Postoperative pneumonia, the third most common surgical complication, has been linked to increased hospital stays and a seven-fold higher risk of death, according to the study. The researchers from Nationwide Children’s Hospital set out to look at disparities in this condition using data on a nationally representative sample of just over 195,000 children who underwent a variety of elective surgeries at more than 5,000 U.S. hospitals from 2010-’18.
In 2010, 1.06% of Hispanic children, 0.95% of Black children and 0.82% of White children experienced postoperative pneumonia. Black children experienced about a 0.03 percentage point decline in their risk-adjusted rates each year, while White and Hispanic children each saw a decline of about 0.05 percentage points.
Researchers’ adjusted analyses showed that through the study period, Black children had a 31% relative higher risk of postoperative pneumonia than White children, while Hispanic children had a 16% relative higher risk than White children.
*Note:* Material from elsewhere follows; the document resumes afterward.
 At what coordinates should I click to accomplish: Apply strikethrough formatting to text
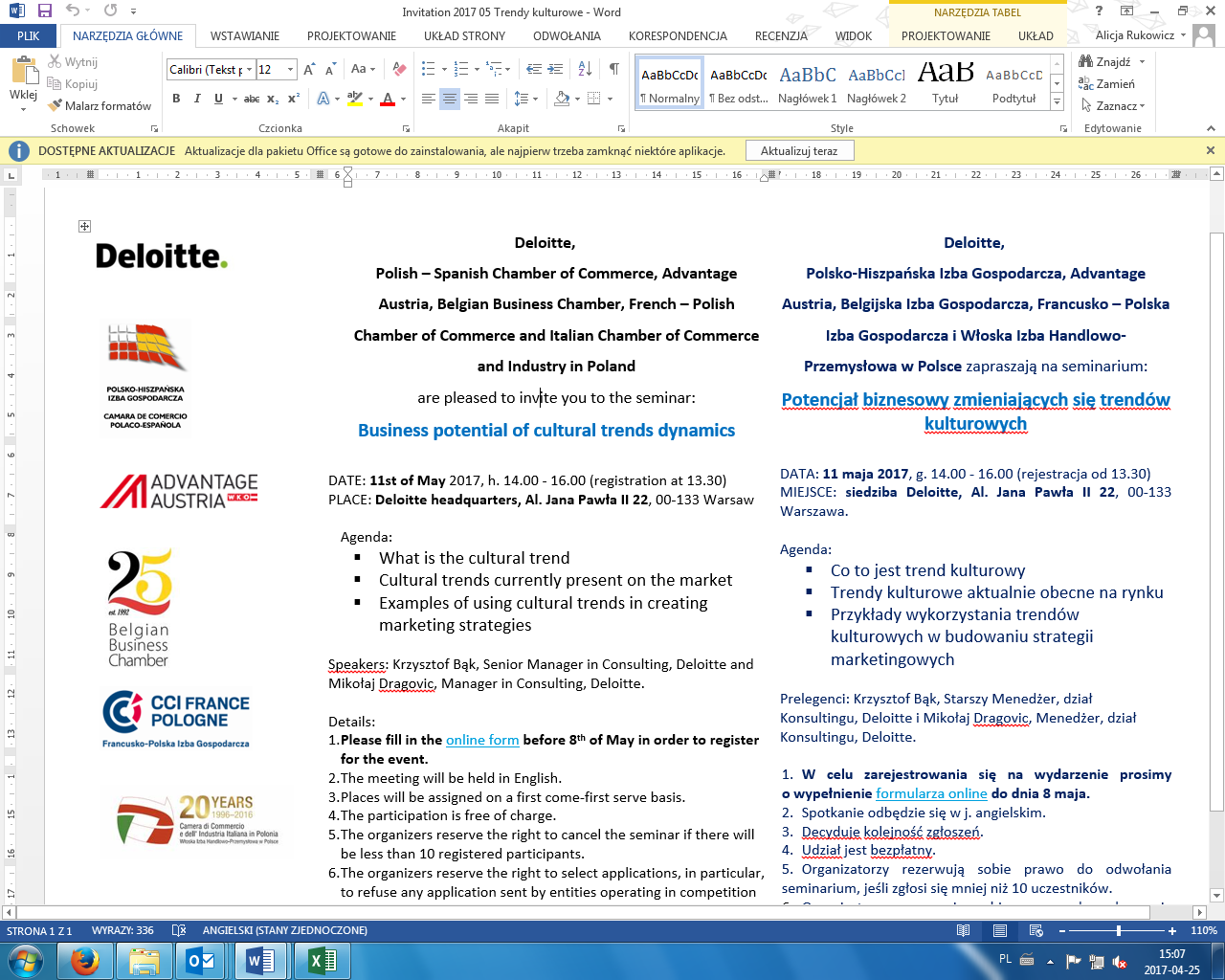tap(252, 99)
Authors said the differences are not biological but social, possibly caused by factors like health care disparities, language barriers and unconscious bias.
The findings that rates of postoperative pneumonia declined show that interventions have been successful and that future interventions should target racial disparities, authors said.
“Specific societal measures to improve access to care for minority children (a persistent feature of structural inequity) and active hospital surveillance measures designed to mitigate the occurrence of postoperative pneumonia in this population are urgently needed,” they wrote.
In addition, these disparities led to about $24.5 million in extra hospital costs for Black children and $26.2 million in extra hospital costs for Hispanic children across the study period.
“Our study and others on the economic costs of racial disparities indicate that ensuring equitable outcomes for everyone is not only morally right but it is also economically expedient,” authors wrote.